OBITUARY: Buddy Tyson Kimberley cowboy, tour guide March 24, 1942 — October 19, 2011

Buddy Tyson, who died on October 19, was a larger-than-life Kimberley cowboy known for his wise cracks and whip cracks.

Buddy made a name for himself on the rodeo circuits of the Top End, and later became well known as a tour guide at El Questro Station.

A man with a yarn for every occasion, he could always be found in a big hat, check shirt and boots, having a cold beer before his weekly whip-cracking show at the station’s Swinging Arm Bar which was adorned with photos of a handsome, younger Buddy made up as a rodeo clown.

Buddy Tyson was born at Springsure, Queensland, on March 24, 1942, and spent his childhood droving stock with his father before leaving home at age 14 and travelling to Brisbane to live with his grandmother and look for work.

At age 15, Buddy had his mind set on working in the Top End and bought a train ticket for Townsville, leaving Brisbane with a suitcase, a swag and not much else. From there he headed west to Charters Towers, Cloncurry and eventually the Northern Territory.

## [DIRECTIONS]
Answer from the obituary:
(a) In what town was Buddy Tyson born?
(b) At which station was he known as a tour guide?
(c) What city did he buy a train ticket for at age 15?

## [DATA PROVIDED]

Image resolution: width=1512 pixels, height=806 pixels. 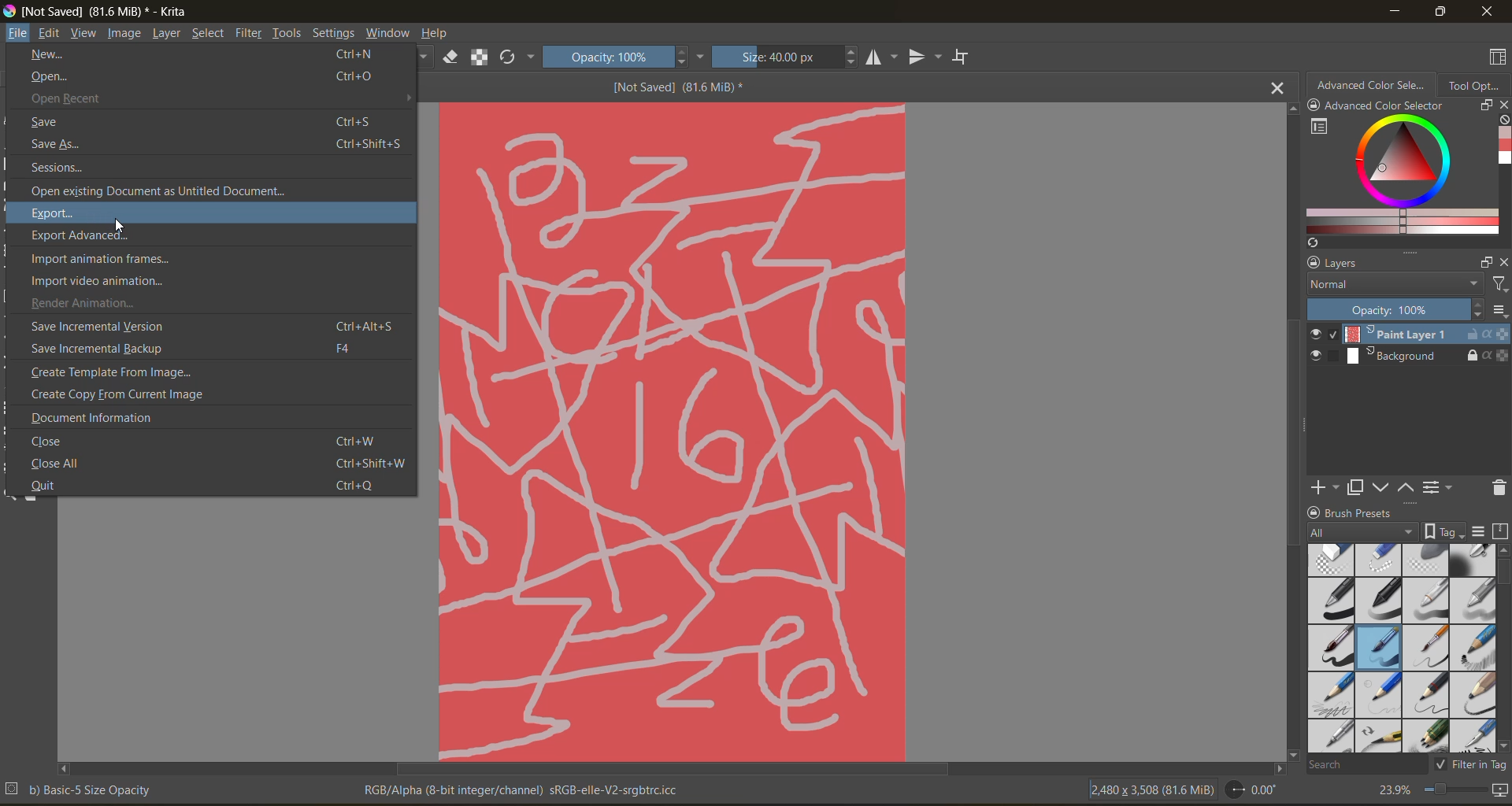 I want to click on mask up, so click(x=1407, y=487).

## [SOLVED EXERCISE]
(a) Springsure, Queensland
(b) El Questro Station
(c) Townsville